STUDY TEXT:
---

- Film poster
- Traditional Chinese: 新邊緣人
- Simplified Chinese: 新边缘人
- Hanyu Pinyin: Xīn Biān Yuán Rén
- Jyutping: San1 Bin1 Jyun4 Jan4
- Directed by: Andrew Lau
- Written by: Roy Szeto
- Produced by: Wong Jing
- Starring: Jacky Cheung Tony Leung Ka-fai Jacklyn Wu Power Chan Gigi Lai Roy Cheung Shing Fui-On
- Cinematography: Cheung Man-po
- Edited by: Angie Lam
- Music by: Jonathan Wong
- Production company: Upland Films Corporate
- Distributed by: Wong Jing's Workshop
- Release date: 13 August 1994;
- Running time: 100 minutes
- Country: Hong Kong
- Language: Cantonese
- Box office: HK$9,192,146

= To Live and Die in Tsimshatsui =

1994 Hong Kong film by Andrew Lau

To Live and Die in Tsimshatsui is a 1994 Hong Kong crime film directed by Andrew Lau and starring Jacky Cheung, Tony Leung Ka-fai, and Jacklyn Wu. The film (sometimes referred to as New Edge Man) is said to be a remake of a film titled Man on the Brink.

==Plot==
Crazy Lik and his friend Pong are two undercover cops who are sent to infiltrate triad leader Coffin Sing. Later as Sing is killed, the gang is split into two. Lik follows Hung Tai's side and Pong goes to the other. Lik becomes down as he is separated from his best friend and feeling responsible for Sing's death. This leads to a time where Lik gets drunk at his girlfriend Moon's mother's birthday party and making a fool of himself and Moon feels disgusted and leaves him. One time in a bar, Lik meets triad member Milky Fai, who helps Lik out to get good with Hung Tai and his sister Po. Milky Fai is actually a former undercover cop who has his own problems. Later on, Lik must decide whether or not to betray the triad brothers he has grown very close to completing the case for his superior whom he really hates and who is hitting on his girlfriend.

---

EXERCISE GOAL: Continue the film article on To Live and Die in Tsimshatsui from the point where it stops.

DATA BELOW:
---

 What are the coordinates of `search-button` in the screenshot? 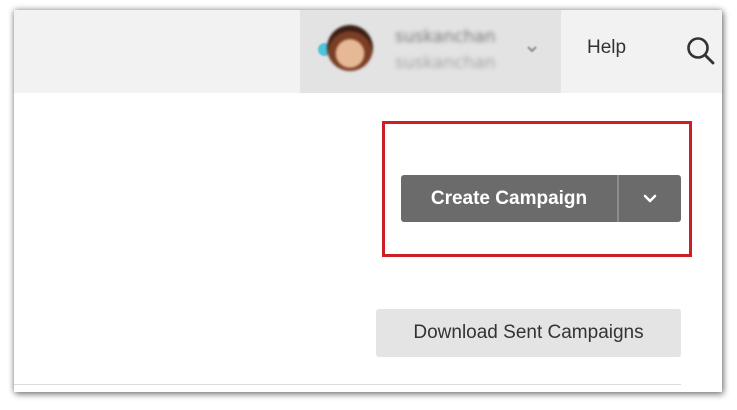 It's located at (701, 51).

---

RESULT OF THIS TASK:
==Cast==
- Jacky Cheung as Crazy Lik
- Tony Leung Ka-fai as Milky Fai
- Jacklyn Wu as Siu Po
- Power Chan as Pong
- Gigi Lai as Moon
- Roy Cheung as Hung Tai
- Shing Fui-On as Uncle On
- Kwong Wah as Officer Suen
- Hung Yan-yan as Bald rascal
- Frankie Ng as Father Man
- Bobby Yip as Man in brothel (uncredited)
- Yuen Bun as SDU officer
- Joan Tong as Fai's ex-wife
- Parkman Wong as Coffin Sing
- Sandra Ng as woman in movie (uncredited)
- Mimi Chu as Moon's mother
- Koo Ming-wah as Tai's thug
- Chan Chi-fai as Brother Bau
- William Chu as Milky Fai's son
- Hung Siu-wan as triad girl
- Yee Tin-hung as one of Man's goons
- Sung Poon-chung as triad
- Bowie Lau as Tai's thug
- Tam Kon-chung as Tai's thug
- Hau Woon-ling
- Jacky Cheung Chun-hang as Tai's thug
- John Cheung
- Wong Chi-keung as cop
- Gary Mak as cop
- Lam Foo-wai as Bau's thug
- Chun Kwai-bo as Bau's thug
- So Wai-nam as Tai's thug
- Lam Kwok-kit as Man's thug
- Mei Yee
- Wong Hoi-yiu as gambler
- Simon Cheung as cop
- Tenny Tsang as policeman

==Box office==
The film grossed HK$9,192,146 at the Hong Kong box office in its theatrical run from 13 August to 7 September 1994 in Hong Kong.

==Award nomination==
- 14th Hong Kong Film Awards
  - Nominated: Best Actor (Jacky Cheung)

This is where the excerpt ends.